## YOUR INSTRUCTIONS
Turn the rows below into a numbered list, leaving out any blank lines.

## RECORDS FOR THE TASK
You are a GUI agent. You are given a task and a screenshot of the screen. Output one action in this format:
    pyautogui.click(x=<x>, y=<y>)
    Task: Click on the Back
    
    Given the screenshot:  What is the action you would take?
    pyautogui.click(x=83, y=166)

## WRITTEN ANSWER
1. You are a GUI agent. You are given a task and a screenshot of the screen. Output one action in this format:
2.     pyautogui.click(x=<x>, y=<y>)
3.     Task: Click on the Back
4.     Given the screenshot:  What is the action you would take?
5.     pyautogui.click(x=83, y=166)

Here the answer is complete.